働き方改革法施行1年 コロナで加速、同一賃金課題に/

昨年4月の働き方改革関連法の施行から1年がたった。同法は(1)長時間労働の是正(2)柔軟で多様な働き方の実現(3)同一労働同一賃金―の3本柱で、この1年は大企業を対象に長時間労働の是正が中心だったが、本年度からは残業規制の対象が中小企業にも広がっている。新型コロナウイルスへの対応でテレワークなど柔軟な働き方が広がりつつある。労使で協議し、さらに働き方改革を推進したい。
 日本は、タイムカードで従業員の労務を管理する企業が多い。全員が顔を突き合わせて仕事を進めるという慣習に加え、働きぶりを観察する人事考課の観点から、時差出勤や在宅勤務が広がりにくかった。「会社に出勤する=仕事」という考え方が根強く残り、自宅から現場へ、現場から自宅への直行・直帰はあまり歓迎されない職場風土がある。職場の連帯感を強め、業務の進行状況を把握しやすいというメリットはあるだろうが、「長時間職場にいる=仕事をこなす」という見方もされがちで、「繁忙期以外でも残業は当たり前」という考えが労使双方にあったのは否めないだろう。

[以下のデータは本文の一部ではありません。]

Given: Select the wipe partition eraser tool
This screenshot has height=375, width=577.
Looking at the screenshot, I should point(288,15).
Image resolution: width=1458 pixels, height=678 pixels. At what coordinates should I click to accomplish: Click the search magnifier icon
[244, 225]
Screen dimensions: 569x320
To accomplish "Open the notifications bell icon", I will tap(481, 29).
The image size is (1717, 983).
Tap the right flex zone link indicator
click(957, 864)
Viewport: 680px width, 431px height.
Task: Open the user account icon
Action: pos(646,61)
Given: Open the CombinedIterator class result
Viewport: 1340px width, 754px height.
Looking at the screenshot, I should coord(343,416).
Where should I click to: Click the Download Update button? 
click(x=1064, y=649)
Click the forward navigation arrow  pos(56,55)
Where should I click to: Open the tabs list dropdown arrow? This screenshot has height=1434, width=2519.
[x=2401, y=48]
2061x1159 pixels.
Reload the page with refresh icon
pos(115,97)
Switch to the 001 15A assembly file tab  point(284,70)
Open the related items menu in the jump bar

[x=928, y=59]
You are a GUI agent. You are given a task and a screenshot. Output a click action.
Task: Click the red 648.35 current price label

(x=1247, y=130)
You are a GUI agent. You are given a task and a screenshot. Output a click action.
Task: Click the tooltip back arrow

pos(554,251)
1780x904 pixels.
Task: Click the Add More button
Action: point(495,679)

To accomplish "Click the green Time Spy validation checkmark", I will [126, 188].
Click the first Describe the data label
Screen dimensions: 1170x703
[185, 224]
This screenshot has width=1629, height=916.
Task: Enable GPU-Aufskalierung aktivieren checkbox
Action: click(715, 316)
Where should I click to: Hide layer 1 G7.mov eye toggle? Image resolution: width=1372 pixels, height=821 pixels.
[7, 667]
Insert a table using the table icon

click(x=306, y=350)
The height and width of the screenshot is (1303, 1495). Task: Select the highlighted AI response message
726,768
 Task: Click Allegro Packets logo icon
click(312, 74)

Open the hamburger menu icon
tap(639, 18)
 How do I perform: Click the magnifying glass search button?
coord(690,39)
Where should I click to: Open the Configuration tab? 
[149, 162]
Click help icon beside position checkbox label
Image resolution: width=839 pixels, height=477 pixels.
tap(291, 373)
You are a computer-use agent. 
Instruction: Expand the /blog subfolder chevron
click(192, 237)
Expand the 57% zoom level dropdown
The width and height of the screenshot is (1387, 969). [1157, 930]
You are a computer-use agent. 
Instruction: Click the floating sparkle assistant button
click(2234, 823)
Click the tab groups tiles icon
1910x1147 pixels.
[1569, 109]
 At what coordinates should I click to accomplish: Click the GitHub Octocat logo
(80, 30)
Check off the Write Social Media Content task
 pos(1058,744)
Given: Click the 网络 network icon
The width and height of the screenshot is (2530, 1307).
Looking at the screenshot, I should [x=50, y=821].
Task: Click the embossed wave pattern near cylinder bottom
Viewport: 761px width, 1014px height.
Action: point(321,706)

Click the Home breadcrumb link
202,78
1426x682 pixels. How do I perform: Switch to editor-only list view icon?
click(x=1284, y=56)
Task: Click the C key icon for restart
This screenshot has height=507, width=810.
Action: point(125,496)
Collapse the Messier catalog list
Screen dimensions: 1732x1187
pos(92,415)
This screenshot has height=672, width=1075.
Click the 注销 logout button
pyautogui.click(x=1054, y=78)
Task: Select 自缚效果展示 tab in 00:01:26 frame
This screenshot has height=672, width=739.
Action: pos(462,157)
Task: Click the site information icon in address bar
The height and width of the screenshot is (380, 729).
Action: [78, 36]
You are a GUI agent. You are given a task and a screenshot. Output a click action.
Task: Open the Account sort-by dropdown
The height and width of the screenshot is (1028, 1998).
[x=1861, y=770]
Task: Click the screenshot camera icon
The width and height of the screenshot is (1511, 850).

 働き方改革関連法は長時間労働の是正について、残業時間の上限を1カ月100時間未満、1年720時間以内と定めた。過労死は、どんなに頑張っても終わらせきれない仕事量が課されていたということであり、当然、この部分は見直さなければならない。だが、漫然と仕事を進め、いたずらに時間をとるという働き方は、労働者自身が見直す必要があるだろう。
 こうした流れにコロナ禍が加わり、今年に入ってから急速に働き方の見直しが進んだ感じを受ける。一人一人が何をやろうとしているのか情報さえ共有できれば、全員が同じ時間に出社しなくても連携した仕事はできる。メールのほか、スマホの活用で意思の疎通がスムーズにでき、これまで当たり前だと思っていた多くの従業員の時間を拘束する会議も「本当に必要だったのか」と考え始めた企業は多いのではないだろうか。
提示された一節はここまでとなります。